Every record must be copied out exactly.

**********

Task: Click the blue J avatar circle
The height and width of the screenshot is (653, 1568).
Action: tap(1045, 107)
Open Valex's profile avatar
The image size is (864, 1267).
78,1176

**********

Response box
Task: Click the blue J avatar circle
The height and width of the screenshot is (653, 1568).
Action: tap(1045, 107)
Open Valex's profile avatar
The image size is (864, 1267).
78,1176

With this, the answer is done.